Le pays est soumis à de fortes et multiples tensions. Fébrilité et nervosité dominent le climat national, alors que le contexte recommande plus que jamais lucidité politique et sens de la mesure. À tous les niveaux de l’État et de la société. L’état de la raison doit l’emporter sur toutes les excitations. Il faut impérativement faire prévaloir la clairvoyance en pareille circonstance. Le moindre dépassement peut s’avérer coûteux pour toute la nation.
C’est un étrange paradoxe.
Le pays n’a jamais été aussi près des deux extrêmes. Jamais le meilleur et le pire n’ont été aussi proches. Ils se côtoient sans pour autant se heurter. Pour l’instant. Il est vrai que le caractère inédit de la séquence historique ouverte depuis le 22 Février 2019 expose à tous les imprévus, aux fins périlleuses comme aux issues salutaires. Force est de constater que depuis la mise en échec du 5e mandat de Bouteflika, le processus tangue, se cherche et est parfois contrarié. Jusque-là, les enjeux à court terme l’emportent sur les énormes défis d’avenir que l’Algérie tout entière doit relever.

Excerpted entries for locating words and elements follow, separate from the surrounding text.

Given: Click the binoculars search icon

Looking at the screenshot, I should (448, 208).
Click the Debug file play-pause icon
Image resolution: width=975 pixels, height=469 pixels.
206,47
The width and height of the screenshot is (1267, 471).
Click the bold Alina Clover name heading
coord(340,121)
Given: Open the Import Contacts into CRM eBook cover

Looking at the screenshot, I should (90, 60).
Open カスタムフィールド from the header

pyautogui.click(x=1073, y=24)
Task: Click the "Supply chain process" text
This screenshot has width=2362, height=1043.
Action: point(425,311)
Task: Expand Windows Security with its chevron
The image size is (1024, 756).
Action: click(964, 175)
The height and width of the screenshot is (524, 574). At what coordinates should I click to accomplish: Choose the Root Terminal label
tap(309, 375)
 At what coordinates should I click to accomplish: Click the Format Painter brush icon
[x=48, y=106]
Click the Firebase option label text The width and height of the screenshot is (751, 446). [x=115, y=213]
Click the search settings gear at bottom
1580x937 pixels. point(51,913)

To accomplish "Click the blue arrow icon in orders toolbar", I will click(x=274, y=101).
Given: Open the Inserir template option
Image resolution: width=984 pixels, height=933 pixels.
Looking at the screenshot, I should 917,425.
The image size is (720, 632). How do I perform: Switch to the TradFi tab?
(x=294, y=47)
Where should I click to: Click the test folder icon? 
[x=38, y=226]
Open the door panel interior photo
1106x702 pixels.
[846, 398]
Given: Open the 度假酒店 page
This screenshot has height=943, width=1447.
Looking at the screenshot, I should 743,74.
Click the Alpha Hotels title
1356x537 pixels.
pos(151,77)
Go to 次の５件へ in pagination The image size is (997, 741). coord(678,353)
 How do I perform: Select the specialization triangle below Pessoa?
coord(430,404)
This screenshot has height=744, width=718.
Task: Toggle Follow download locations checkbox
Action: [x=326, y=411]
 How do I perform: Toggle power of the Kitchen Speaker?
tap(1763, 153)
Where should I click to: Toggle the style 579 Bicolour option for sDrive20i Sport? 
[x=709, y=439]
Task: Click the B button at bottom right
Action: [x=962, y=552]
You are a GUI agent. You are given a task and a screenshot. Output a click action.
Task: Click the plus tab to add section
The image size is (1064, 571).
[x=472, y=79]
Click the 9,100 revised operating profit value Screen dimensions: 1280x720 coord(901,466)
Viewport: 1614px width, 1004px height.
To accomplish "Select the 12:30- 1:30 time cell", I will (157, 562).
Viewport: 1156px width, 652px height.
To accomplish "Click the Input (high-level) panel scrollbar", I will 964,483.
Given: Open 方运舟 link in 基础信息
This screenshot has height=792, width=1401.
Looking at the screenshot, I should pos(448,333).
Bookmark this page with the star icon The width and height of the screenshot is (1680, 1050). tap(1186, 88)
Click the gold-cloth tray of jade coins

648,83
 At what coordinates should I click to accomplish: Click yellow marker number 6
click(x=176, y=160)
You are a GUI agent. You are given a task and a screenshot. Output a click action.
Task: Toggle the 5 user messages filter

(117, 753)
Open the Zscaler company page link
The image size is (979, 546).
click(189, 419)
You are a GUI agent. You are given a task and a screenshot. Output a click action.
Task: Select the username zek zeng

L’accessoire parasite l’essentiel et la tactique écrase le stratégique. Peut-être par peur, sans doute faute d’ingénierie politique et parfois en raison du silence de ceux qui savent, le pays peine à se donner un modèle global qui correspond le mieux à l’expérience politique en cours et à ses exigences historiques. Il ne se trouve certainement pas dans les modèles éculés ou dans les recettes qui ont déjà échoué. Faut-il rappeler à ce propos, le mauvais départ de 1962 et le ratage mortel de 1988 ? Cette mémoire douloureuse doit tout au moins nous aider à ne pas commettre les mêmes erreurs. Une nation qui réussit est celle qui apprend et tire les leçons de ses échecs antérieurs. Mais encore mieux, celle qui sait forger des compromis en faisant le choix d’intégration et non d’exclusion. Celle qui n’humilie pas sa part intelligente tournée vers l’avenir au profit de sa portion qui s’accroche désespérément au passé désuet.
C’est ce sillon d’espoir qu’il faut creuser et irriguer de toutes les sources intarissables que recèle l’Algérie. Une Algérie qui ne sera jamais construite par une partie aux dépens d’une autre. La victoire ne peut être que collective, la défaite serait pour tous. S’il est, en effet, important, le jeu du pouvoir demeure insignifiant devant la perspective historique que doit se donner l’Algérie. Une Algérie certes guettée par certains, mais surtout attendue par beaucoup. Elle est condamnée à réussir. Elle est appelée à surprendre comme sa jeunesse a su subjuguer le monde.